Nello specifico, il sonnifero che sembra avere un impatto positivo nella prevenzione al morbo di Alzheimer è il suvorexant. E’ un trattamento comune e nei test fatti sui volontari che lo hanno assunto per due notte di fila, tenuti sotto controllo in una clinica, gli esami cerebrali hanno confermato un calo delle proteine da sempre associate alla malattia, gli accumuli di beta-amiloide e di tau.
Alzheimer, sonniferi e dormire
Lo studio rafforza proprio la tesi secondo cui una notte passata a dormire in tranquillità aiuti il cervello a rimanere più sano. Detto questo, l’uso prolungato dei sonniferi non può essere un cura a lungo termine o un trattamento per il morbo di Alzheimer.

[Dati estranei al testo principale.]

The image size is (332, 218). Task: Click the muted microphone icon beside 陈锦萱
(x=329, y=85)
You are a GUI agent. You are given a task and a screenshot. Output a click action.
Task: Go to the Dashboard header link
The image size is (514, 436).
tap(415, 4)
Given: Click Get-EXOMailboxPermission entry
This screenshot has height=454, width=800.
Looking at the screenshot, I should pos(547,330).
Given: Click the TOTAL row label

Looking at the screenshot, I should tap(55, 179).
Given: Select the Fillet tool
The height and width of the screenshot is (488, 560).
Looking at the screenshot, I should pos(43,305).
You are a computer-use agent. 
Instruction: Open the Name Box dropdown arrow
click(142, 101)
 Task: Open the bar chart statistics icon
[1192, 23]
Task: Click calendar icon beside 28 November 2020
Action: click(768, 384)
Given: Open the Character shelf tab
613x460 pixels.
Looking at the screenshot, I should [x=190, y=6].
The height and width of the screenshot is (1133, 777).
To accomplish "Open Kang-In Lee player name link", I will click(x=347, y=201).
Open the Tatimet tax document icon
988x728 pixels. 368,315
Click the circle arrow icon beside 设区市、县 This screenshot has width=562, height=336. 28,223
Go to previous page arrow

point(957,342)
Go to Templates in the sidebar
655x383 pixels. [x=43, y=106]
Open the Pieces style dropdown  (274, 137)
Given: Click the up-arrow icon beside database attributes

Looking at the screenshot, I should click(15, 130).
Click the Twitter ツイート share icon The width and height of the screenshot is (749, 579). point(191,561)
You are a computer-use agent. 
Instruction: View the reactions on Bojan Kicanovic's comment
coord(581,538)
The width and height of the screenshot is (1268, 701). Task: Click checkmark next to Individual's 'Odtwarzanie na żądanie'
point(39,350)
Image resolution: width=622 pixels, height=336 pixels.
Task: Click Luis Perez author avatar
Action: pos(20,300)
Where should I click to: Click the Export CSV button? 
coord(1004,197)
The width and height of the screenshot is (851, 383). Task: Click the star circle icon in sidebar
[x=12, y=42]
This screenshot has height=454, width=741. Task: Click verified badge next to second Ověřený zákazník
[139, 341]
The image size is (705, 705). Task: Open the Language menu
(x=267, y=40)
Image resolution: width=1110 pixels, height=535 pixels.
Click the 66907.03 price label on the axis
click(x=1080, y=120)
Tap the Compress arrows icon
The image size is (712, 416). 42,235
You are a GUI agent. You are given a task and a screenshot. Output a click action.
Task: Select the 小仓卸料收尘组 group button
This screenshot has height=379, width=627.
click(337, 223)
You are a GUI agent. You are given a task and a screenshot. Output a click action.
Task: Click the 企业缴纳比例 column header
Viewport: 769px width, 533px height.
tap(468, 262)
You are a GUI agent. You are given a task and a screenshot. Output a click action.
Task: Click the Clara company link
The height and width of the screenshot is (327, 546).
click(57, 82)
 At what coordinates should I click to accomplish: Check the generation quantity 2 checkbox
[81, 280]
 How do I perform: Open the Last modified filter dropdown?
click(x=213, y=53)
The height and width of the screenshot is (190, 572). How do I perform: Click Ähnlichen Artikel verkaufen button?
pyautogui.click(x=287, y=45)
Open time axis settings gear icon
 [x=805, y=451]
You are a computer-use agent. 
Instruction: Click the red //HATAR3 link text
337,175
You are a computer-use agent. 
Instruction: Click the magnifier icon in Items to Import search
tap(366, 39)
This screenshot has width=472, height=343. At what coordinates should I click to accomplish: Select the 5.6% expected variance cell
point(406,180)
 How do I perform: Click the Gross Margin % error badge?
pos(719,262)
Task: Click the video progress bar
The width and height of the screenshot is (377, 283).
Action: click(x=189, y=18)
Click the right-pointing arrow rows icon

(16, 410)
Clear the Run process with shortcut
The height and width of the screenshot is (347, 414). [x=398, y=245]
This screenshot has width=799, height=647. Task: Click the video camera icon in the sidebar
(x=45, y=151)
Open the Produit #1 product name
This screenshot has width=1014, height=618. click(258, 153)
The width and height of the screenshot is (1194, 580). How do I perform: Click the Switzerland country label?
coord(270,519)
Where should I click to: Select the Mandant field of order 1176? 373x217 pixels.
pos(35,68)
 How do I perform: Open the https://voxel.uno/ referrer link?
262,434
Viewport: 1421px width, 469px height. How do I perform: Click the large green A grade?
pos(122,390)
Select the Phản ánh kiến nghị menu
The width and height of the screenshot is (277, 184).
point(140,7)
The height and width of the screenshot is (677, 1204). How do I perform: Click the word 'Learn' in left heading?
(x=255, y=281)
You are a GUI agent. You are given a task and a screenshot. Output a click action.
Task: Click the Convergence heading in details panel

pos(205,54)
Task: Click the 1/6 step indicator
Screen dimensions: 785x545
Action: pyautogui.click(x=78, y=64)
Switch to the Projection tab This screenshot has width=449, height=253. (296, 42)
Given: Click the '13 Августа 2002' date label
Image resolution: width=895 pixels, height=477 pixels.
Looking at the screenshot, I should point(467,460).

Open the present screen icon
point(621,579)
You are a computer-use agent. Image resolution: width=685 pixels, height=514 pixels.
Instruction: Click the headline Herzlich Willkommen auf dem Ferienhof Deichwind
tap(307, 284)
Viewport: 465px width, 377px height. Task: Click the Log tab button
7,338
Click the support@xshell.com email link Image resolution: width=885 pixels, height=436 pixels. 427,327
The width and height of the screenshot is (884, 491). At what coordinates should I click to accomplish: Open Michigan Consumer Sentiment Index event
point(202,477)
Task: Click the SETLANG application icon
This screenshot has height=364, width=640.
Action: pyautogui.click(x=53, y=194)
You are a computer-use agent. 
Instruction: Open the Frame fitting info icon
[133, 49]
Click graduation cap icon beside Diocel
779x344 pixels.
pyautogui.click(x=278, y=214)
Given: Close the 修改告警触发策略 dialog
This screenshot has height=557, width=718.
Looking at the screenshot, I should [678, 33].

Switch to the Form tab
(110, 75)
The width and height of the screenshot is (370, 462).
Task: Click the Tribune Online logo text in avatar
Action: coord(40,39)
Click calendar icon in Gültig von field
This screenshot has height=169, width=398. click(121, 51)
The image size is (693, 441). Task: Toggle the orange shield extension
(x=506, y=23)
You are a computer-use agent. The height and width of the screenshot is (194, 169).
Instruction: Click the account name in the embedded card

L’aspetto più critico è che questi farmaci aiutano si a dormire, ma risultano rendere più complicato entrare nelle fasi più profonde del sonno.
Le parole dei ricercatori: “Se si riesce a ridurre la fosforilazione della tau, potenzialmente si verificherebbe una minore formazione di grovigli e una minore morte neuronale. Spero che alla fine svilupperemo farmaci che sfruttino il legame tra sonno e Alzheimer per prevenire il declino cognitivo. Sarebbe prematuro per le persone preoccupate di sviluppare l’Alzheimer interpretarlo come un motivo per iniziare ad assumere suvorexant ogni notte. Non ci siamo ancora arrivati”.